Re: Day 2 question - Pam
Posted by Pam T on 9/7/2018, 5:40 pm, in reply to "Re: Day 2 question - Pam"
That is how I felt for some years after I lost my weight. Like it was lurking, just waiting and watching for my inevitable weakness. I went up and down, sometimes as much as 60 lbs depending on life events such as grieving,(This was the 60lb up) surgeries (down), and just not caring (up and down). Because I am diabetic, it is always there to smack me in the face if my weight goes up. Also, I have a handy upper right quadrant hernia that only gives me problems if I gain. Kind of like a turkey timer! lol! |
So after years of hard lessons and a deep desire to live life free from feeling controlled by food, I finally crossed over in to a place where it no longer has any hold on me. I wouldn't even call it will power. I just don't care about food all that much and consider junk food the same as I would any other toxic thing I choose not to partake in. I can fluctuate some but I either cut back or use my beloved Cambridge to get a good cleaning out. It's a non-issue for me now.

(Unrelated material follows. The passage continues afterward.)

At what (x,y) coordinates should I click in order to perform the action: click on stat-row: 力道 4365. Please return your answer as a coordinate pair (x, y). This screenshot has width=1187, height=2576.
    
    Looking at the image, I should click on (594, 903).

My dear Mother passed away at the age of 62 from obesity and heart failure after many years of hypertension and doing nothing to fight it other then occasional efforts at Weight Watchers. I'm turning 60 this next b-day and even though I inherited my Mother's health profile, I plan to go at least another 25 years.
So my suggestion is to not necessarily accept that a person is forever vulnerable to relapse, or to look at it as I used to, almost as a living entity wanting to destroy me. I found that I could recover and emerge in to a different place that's a lot more peaceful to live in. This is my hope for us all.